> [Consignes]:
1. Recopiez fidèlement la partie du passage sur les récits de Poe qui s'ouvre sur les mots contenant "L'identification erronée de" et se clôt sur "dans ma tête.".
2. D'après le passage sur les récits de Poe, de quel auteur est la citation qui ouvre le récit Manuscrit trouvé dans une bouteille ?
3. Rédigez la suite du passage sur les récits de Poe, à partir de sa dernière phrase.

> [Texte à lire]:
==*==

L'identification erronée de Hans Pfall par le chapeau est prévisible, mais avec un petit jeu astucieux, ce n'est qu'à la fin de l'histoire que les habitants de la Lune sont imposés. Du coup, vient la réponse à une question que le lecteur avait perdu de vue.
Evidemment, je m'entraîne toujours autant à chercher par quel biais trouver un lien entre Rimbaud et Poe. Ici, je songe à l'au-delà du monde et inévitablement au(x) "Bien au-delà..." de Barbare. Cela va quelque peu aussi avec le récit qui suit: Manuscrit trouvé dans une bouteille, en plus d'Arthur Gordon Pym. Je mûris tout cela calmement dans ma tête.

Manuscrit trouvé dans une bouteille

Le récit commence par une citation de Quinault que je ne peux m'empêcher de discuter : "Qui n'a plus qu'un moment à vivre / N'a plus rien à dissimuler." C'est une morale pour quelqu'un qui ne laisse personne après soi.
Le récit est pas mal. Au-delà de son étrangeté qui est sans plus au niveau littéraire, il y a la conception d'un récit de quelqu'un qui introduit finalement au spectacle inénarrable de la mort. On a un avant-goût d'un spectacle de fin de naufrage en mode fantasmatique, mais ça s'interrompt, sachant juste que la mort, le "il sombre", est le mot de la fin.

==*==

> [Extrait de données]:
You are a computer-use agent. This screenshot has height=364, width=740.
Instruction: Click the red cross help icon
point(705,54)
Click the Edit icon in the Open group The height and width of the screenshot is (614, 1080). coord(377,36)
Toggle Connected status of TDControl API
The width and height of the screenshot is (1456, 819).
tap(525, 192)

==*==

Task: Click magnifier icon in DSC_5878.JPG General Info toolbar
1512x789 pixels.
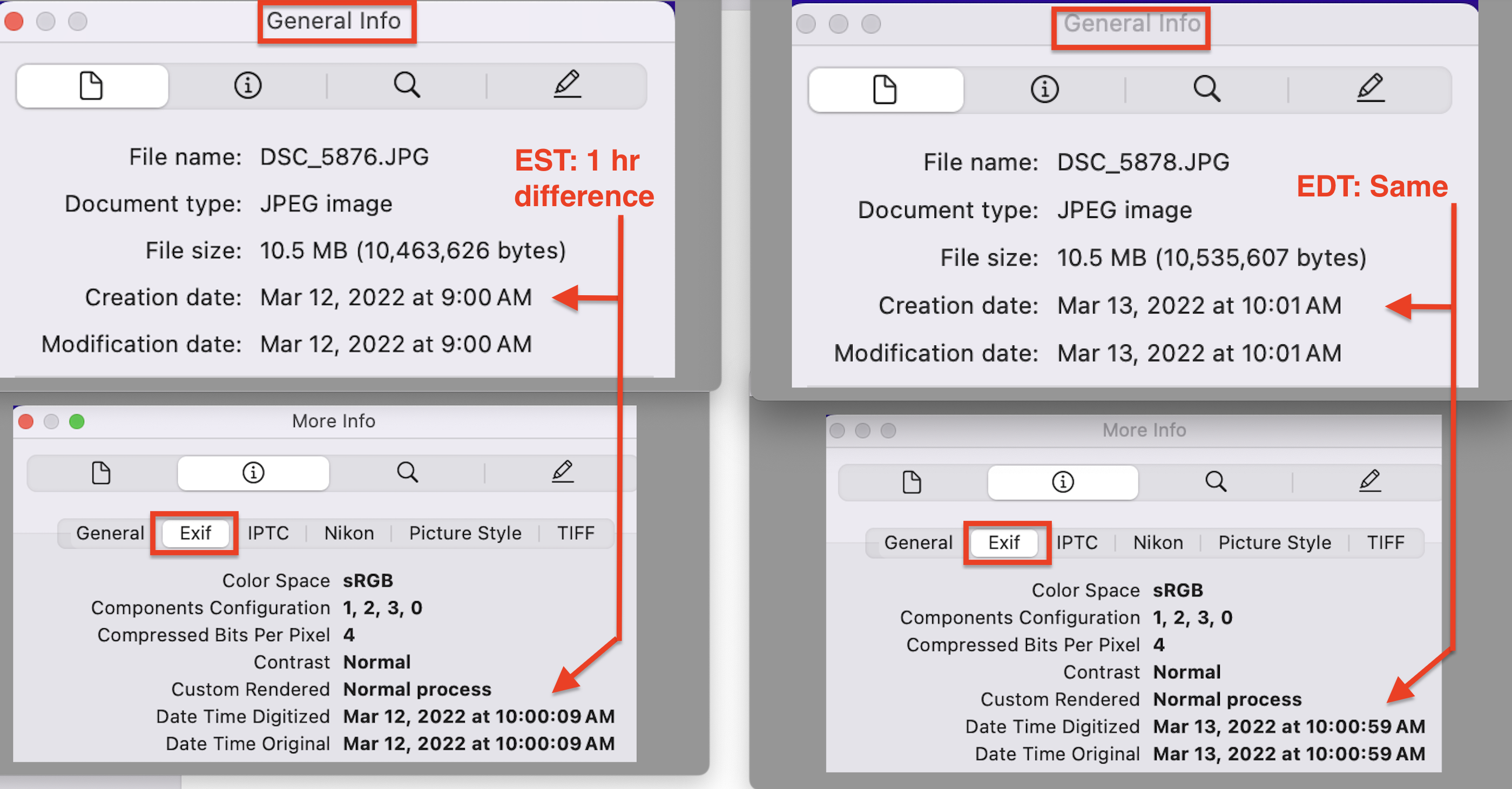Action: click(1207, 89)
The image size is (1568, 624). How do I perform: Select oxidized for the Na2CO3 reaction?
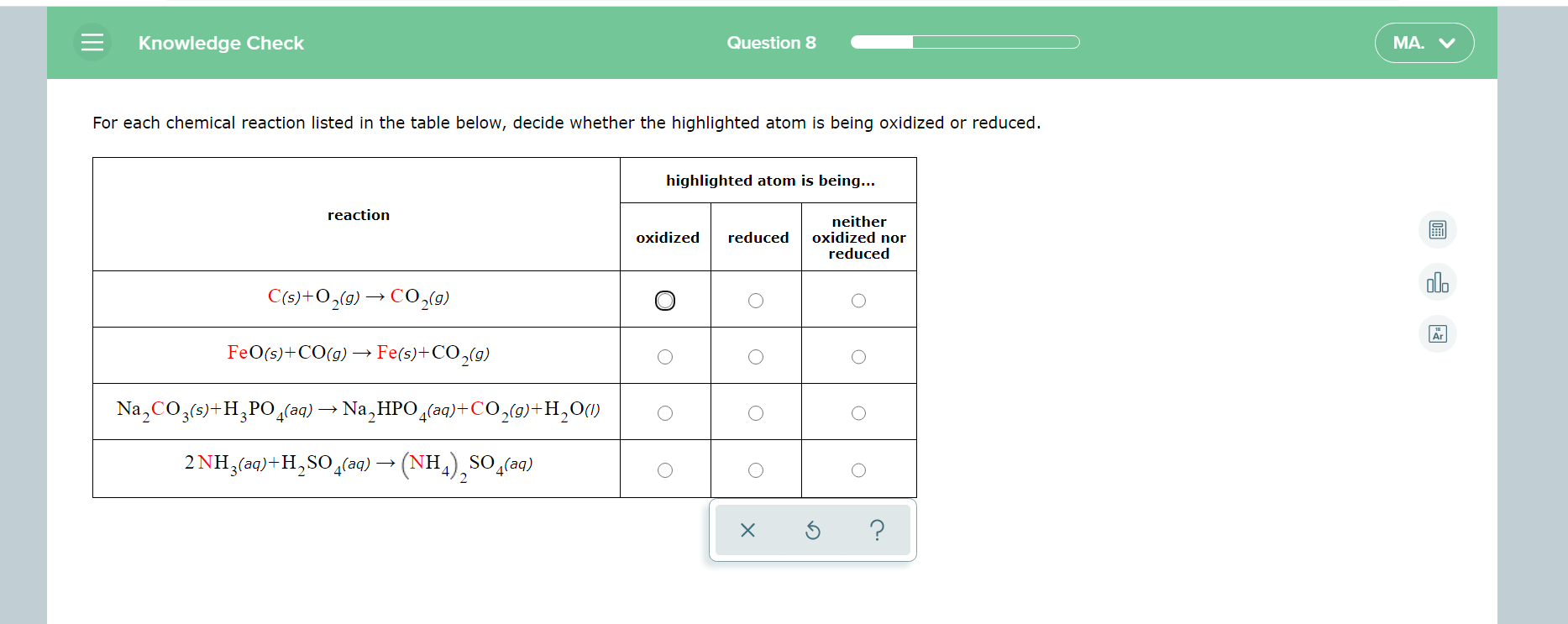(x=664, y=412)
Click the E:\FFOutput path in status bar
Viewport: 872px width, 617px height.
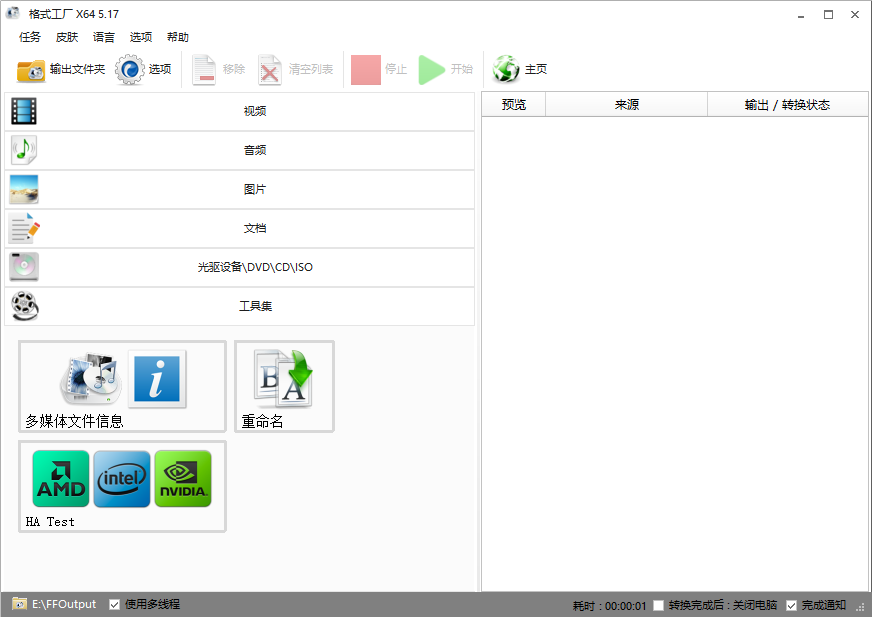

==*==

> [Résultats]:
1.
L'identification erronée de Hans Pfall par le chapeau est prévisible, mais avec un petit jeu astucieux, ce n'est qu'à la fin de l'histoire que les habitants de la Lune sont imposés. Du coup, vient la réponse à une question que le lecteur avait perdu de vue.
Evidemment, je m'entraîne toujours autant à chercher par quel biais trouver un lien entre Rimbaud et Poe. Ici, je songe à l'au-delà du monde et inévitablement au(x) "Bien au-delà..." de Barbare. Cela va quelque peu aussi avec le récit qui suit: Manuscrit trouvé dans une bouteille, en plus d'Arthur Gordon Pym. Je mûris tout cela calmement dans ma tête.

2. De Quinault.

3.
Les amorces pour un rapprochement avec Rimbaud, j'ai pensé à la présence du terme technique rare "étambot", à proximité de quelques autres mots qui se trouvent aussi dans Mouvement ("énorme", "gouffre" et je ne sais plus quoi d'autre).
Evidemment que posé comme ça ce n'est pas pertinent, mais je travaille dans l'hyper intuitif qui est une voie normale de la création. Les gens sont toujours aussi débiles: ils ne veulent entendre ni parler de réécritures, ni de l'hyper intuitif. Ils ont peur d'être repris parce qu'ils s'avancent à penser que..., tout simplement.
Moi, je garde mes notes de côté. On verra plus tard.

Une descente dans le maelström

Je reviens sur cette nouvelle la prochaine fois, car elle m'intéresse pour certains éléments.

La Vérité sur le cas de M. Valdemar
Révélation magnétique
Souvenirs de M. Auguste Bedloe
Morella

Peu de choses à dire sur ces quatre nouvelles qui me paraissent beaucoup plus faibles et beaucoup moins intéressantes.
Il y a bien un début de nouvelle avec une affirmation méprisante des lois du magnétisme qui peut intéresser l'art de l'écrivain. Valdemar et Révélation magnétique forment à nouveau une paire de nouvelles.
L'histoire de Valdemar a un intérêt particulier tout de même, celle de faire dire en étant d'hypnose "je dormais, maintenant je suis mort" à un corps cadavérique, mort pendant l'hypnose. Là, la nouvelle a eu un projet fort. 
Celle sur Bedloe est terriblement ennuyeuse. Sa fin la rattrape, mais pas des ficelles sans grand intérêt. Une corruption typographique amène ridiculement un effet inattendu, celui du nom retourné. L'histoire ennuyeuse est finalement rattachée à l'histoire d'une autre personne. Bon, d'accord, mais c'est un peu maigre.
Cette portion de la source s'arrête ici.